*Task requirements:*
Using the string "computer" as the key, pull each matching line out of the records below.

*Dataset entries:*
#####

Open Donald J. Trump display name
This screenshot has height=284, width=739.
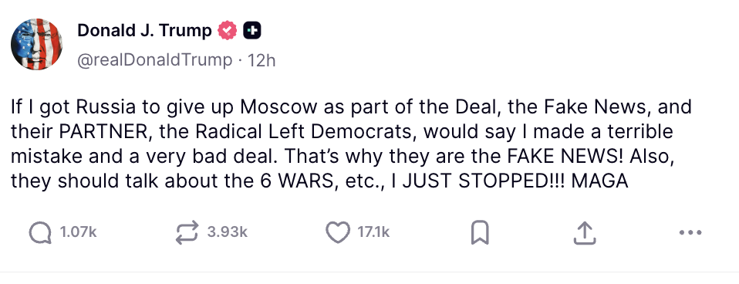(x=144, y=31)
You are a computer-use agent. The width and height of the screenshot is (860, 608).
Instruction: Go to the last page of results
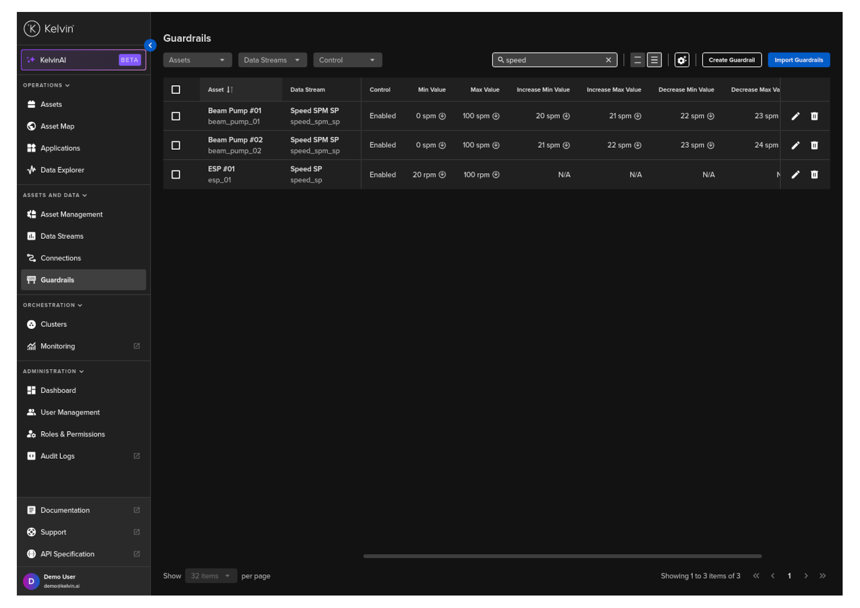(822, 576)
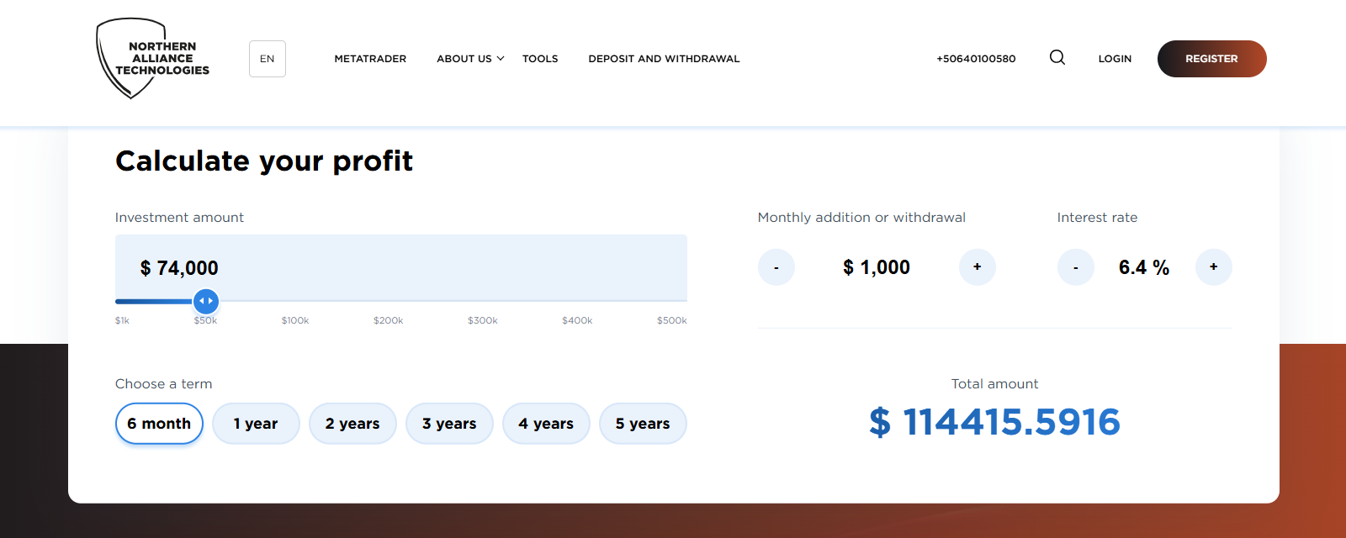Open the MetaTrader menu item

tap(370, 59)
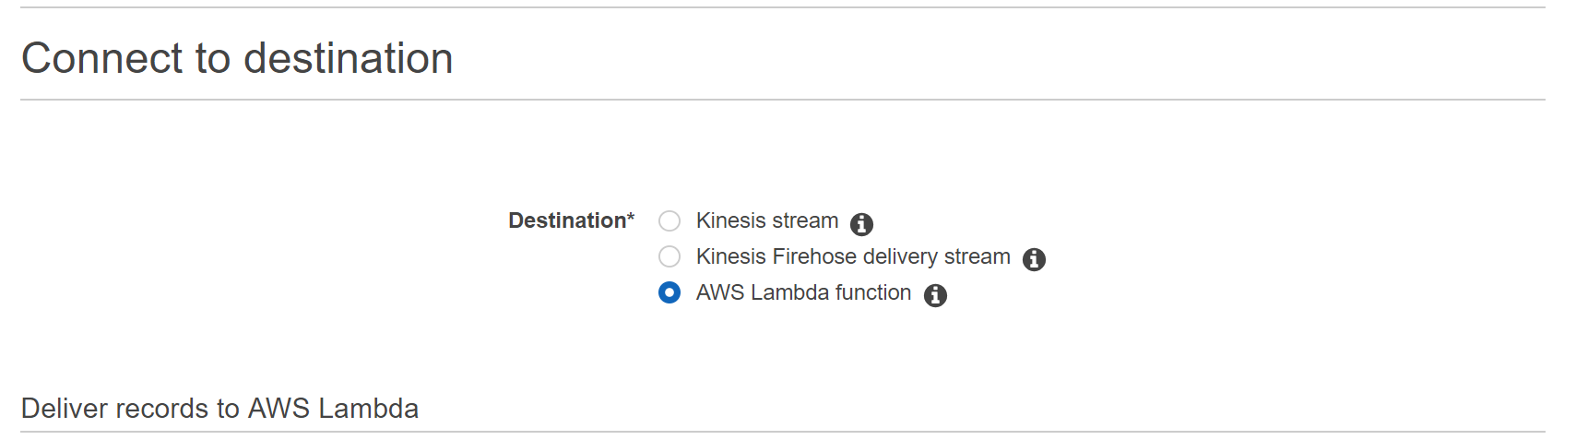
Task: Click divider line beneath Deliver records heading
Action: [x=782, y=432]
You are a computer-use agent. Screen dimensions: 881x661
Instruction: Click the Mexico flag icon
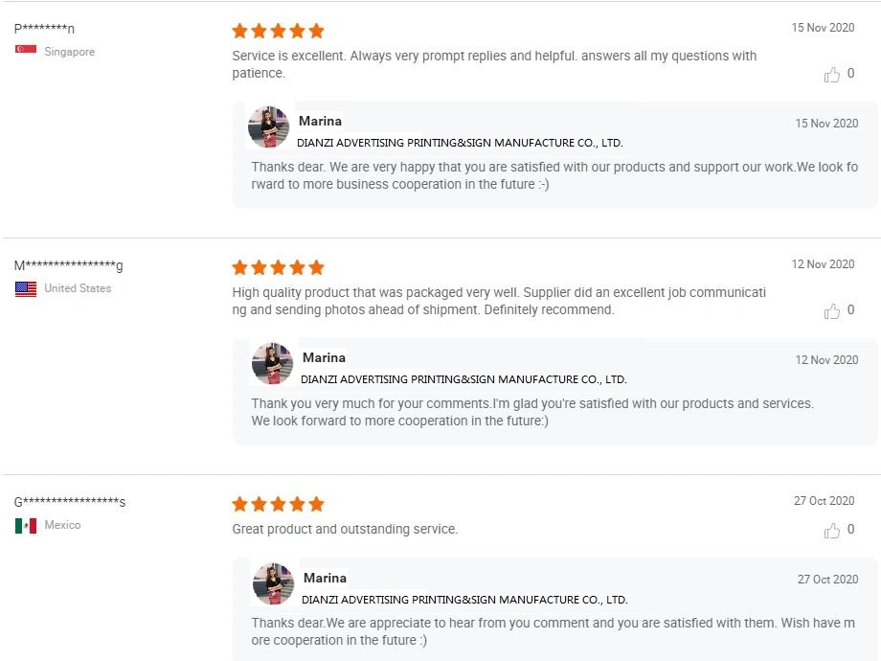(26, 525)
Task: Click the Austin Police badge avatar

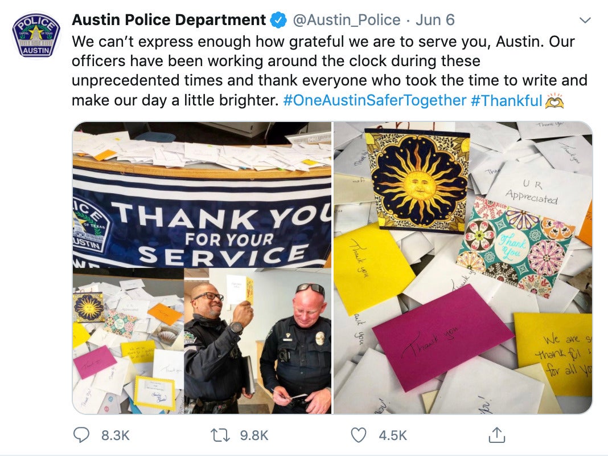Action: (x=36, y=35)
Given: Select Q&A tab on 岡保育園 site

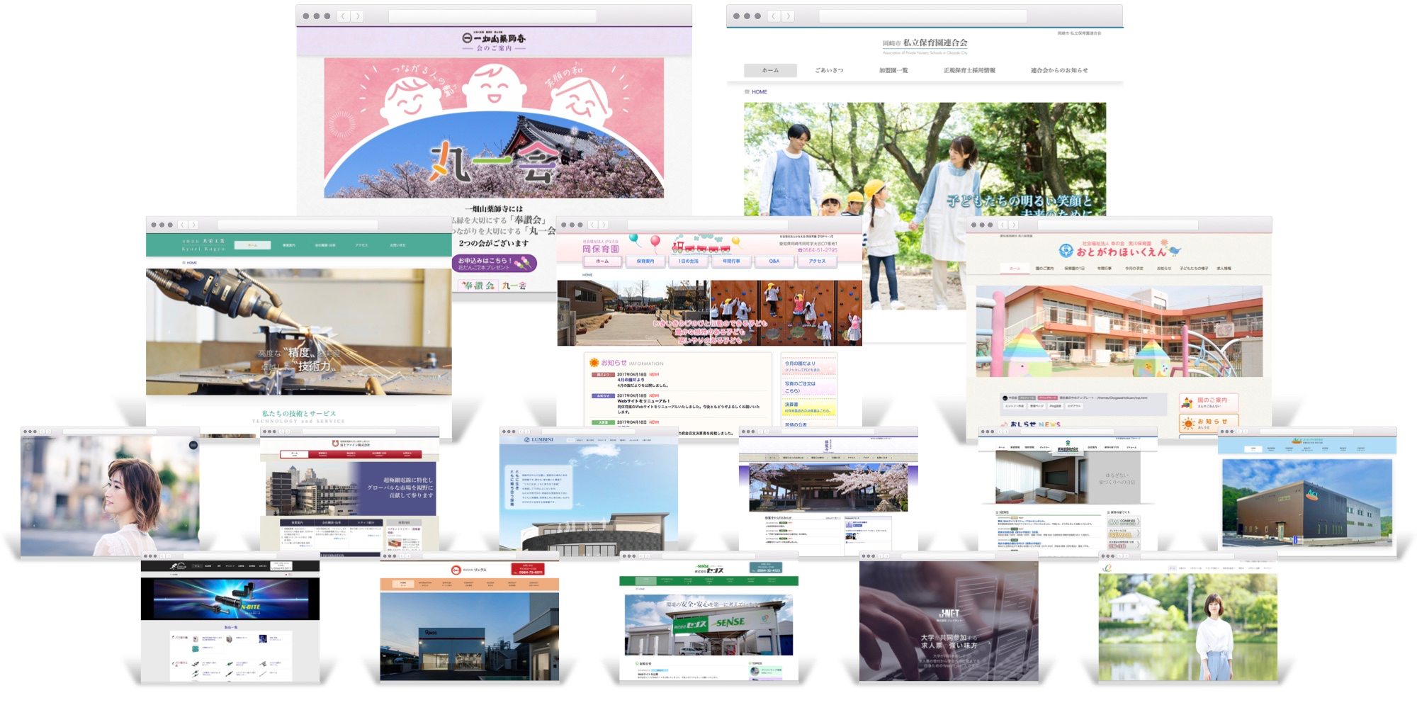Looking at the screenshot, I should (774, 261).
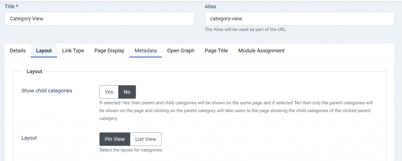Go to the Module Assignment tab
The image size is (402, 161).
pyautogui.click(x=261, y=51)

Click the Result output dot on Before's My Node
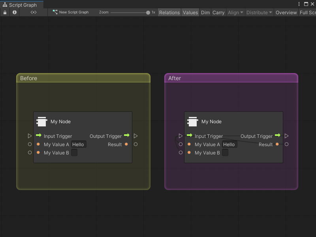tap(126, 144)
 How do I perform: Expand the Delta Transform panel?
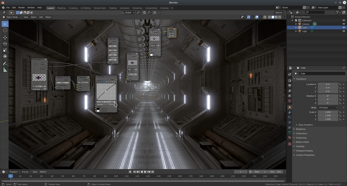pyautogui.click(x=305, y=125)
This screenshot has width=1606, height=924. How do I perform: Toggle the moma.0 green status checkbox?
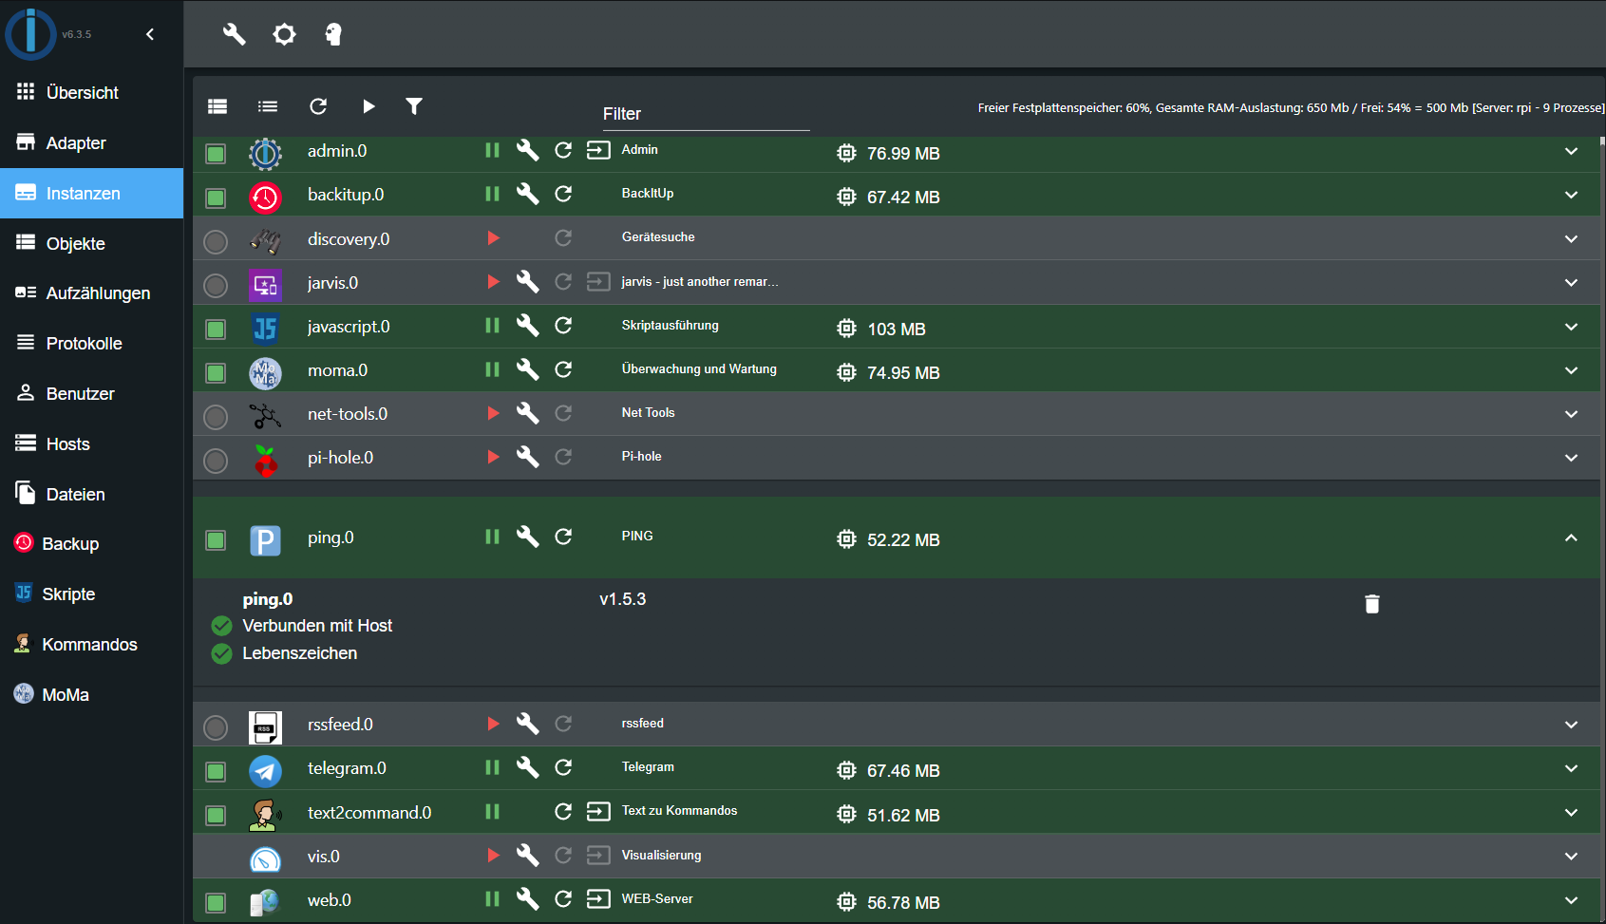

#####

*Answer to the exercise:*
You are a computer-use agent. The width and height of the screenshot is (860, 608).
You are a computer-use agent. Screen dimensions: 881x661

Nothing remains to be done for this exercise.